Last Friday, the Supreme Court unanimously ruled Gov. Whitmer had no authority under a 1976 emergency law to extend Michigan’s state of emergency past April 30 without approval from the Legislature. Then, the court split 4-3 in ruling that it was unconstitutional for the governor to use the 1945 Emergency Powers of the Governor Act to issue executive orders because it improperly delegated legislative powers to the executive branch.
Gov. Whitmer had utilized the 1945 Emergency Powers law to issue 123 executive orders since April 30. According to Supreme Court Justice Stephen Markman’s majority opinion, “The executive orders issued by the governor in response to the COVID-19 pandemic now lack any basis under Michigan law.”
Needless to say, this has sent the state of Michigan into a state of confusion. Are restrictions on capacity still required? Can you visit a loved one in a nursing home? Are masks still mandated? Do Michiganders lose their unemployment benefits?
After the ruling, Gov. Whitmer issued a statement arguing the executive orders remain valid for another 21 days.
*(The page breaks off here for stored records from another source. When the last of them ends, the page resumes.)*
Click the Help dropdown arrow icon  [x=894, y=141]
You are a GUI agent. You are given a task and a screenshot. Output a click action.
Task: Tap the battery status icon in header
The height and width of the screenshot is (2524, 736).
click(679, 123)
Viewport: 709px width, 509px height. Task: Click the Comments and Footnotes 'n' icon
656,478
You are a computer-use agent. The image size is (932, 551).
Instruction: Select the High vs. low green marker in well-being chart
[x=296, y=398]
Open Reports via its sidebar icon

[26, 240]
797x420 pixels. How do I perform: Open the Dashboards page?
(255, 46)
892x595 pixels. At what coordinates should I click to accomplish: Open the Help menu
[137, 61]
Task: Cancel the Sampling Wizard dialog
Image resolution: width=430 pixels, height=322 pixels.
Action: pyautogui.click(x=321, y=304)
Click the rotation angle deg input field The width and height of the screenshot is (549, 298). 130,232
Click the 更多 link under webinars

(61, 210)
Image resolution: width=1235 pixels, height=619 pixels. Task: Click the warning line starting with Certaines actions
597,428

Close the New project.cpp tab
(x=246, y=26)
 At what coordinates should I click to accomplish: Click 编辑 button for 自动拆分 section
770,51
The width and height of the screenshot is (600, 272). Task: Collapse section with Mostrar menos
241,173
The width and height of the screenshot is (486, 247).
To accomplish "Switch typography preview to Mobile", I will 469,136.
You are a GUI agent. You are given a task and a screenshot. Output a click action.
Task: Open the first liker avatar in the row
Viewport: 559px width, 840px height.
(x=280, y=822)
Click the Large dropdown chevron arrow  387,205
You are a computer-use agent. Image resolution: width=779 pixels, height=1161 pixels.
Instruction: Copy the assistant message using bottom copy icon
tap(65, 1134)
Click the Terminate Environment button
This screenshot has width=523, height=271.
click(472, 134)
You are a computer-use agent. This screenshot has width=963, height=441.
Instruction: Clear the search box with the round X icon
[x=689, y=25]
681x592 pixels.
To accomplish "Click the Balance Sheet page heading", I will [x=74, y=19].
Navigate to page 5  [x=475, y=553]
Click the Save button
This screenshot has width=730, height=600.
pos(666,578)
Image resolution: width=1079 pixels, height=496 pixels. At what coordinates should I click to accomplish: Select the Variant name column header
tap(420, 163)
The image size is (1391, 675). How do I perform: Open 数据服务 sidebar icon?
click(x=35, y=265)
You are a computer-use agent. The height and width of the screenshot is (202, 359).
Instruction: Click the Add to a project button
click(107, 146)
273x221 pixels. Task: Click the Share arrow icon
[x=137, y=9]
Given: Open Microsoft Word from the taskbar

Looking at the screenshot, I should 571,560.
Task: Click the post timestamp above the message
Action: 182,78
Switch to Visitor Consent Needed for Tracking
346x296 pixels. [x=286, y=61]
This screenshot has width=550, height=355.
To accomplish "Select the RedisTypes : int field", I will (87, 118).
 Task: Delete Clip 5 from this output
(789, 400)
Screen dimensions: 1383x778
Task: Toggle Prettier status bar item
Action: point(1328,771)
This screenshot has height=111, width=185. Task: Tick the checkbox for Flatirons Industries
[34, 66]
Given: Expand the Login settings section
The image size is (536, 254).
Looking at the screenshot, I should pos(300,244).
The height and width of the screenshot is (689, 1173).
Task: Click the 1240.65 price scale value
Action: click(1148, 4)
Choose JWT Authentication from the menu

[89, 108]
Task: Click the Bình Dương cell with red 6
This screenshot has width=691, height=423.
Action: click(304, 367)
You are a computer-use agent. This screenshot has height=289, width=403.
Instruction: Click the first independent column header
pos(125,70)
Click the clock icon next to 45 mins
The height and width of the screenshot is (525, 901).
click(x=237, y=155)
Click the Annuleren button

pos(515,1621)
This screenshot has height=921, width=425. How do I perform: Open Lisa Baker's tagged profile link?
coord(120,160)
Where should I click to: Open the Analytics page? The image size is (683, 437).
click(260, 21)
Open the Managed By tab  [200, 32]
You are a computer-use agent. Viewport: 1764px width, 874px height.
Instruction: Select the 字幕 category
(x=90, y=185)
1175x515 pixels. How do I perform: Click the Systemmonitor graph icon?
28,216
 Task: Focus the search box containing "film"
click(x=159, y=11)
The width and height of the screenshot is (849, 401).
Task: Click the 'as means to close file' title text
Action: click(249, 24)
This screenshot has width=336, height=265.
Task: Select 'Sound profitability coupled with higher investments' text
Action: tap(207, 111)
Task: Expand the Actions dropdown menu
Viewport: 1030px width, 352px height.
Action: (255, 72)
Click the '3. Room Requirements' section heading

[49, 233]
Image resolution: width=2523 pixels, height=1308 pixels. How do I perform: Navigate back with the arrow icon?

Many have disagreed, arguing the 21-day period she references mistakenly refers to the deadline for an appeal. Others simply cite the above quote from Justice Markman as proof the ruling immediately negates all orders. Reread and you’ll notice the word “now” carries more weight with context. As of writing this article, a conclusive determination has not been made.
Regardless, Attorney General Dana Nessel has already announced that citizens found violating terms of the governor’s orders would no longer be subject to criminal prosecution, effectively ending the orders either way.
So, what does this mean moving forward? Ideally, the governor will work with state lawmakers to negotiate a new statutory framework for Michigan’s coronavirus response. Until then, look out for emergency orders like the one from the Michigan Department of Health and Human Services on Monday which used its own delegated authority to reinstate mask requirements, limits on gathering sizes and restrictions on certain establishments and activities that were struck down four days earlier.
One thing is certain: businesses should continue to uphold the public health guidance issued by the CDC and your local county health department as it relates to their particular industry. Remember, the absence of executive orders does not mean the absence of COVID-19. The virus is real, and we still need to take it seriously.
Additionally, we as consumers must remain patient when interacting with businesses. We must recognize that not only do businesses have a right to implement health and safety protocols on their private property, they have a responsibility.
This pandemic has caused enough economic stress and uncertainty. Right now, let’s come together and focus on keeping our customers safe, our employees healthy, and our businesses open.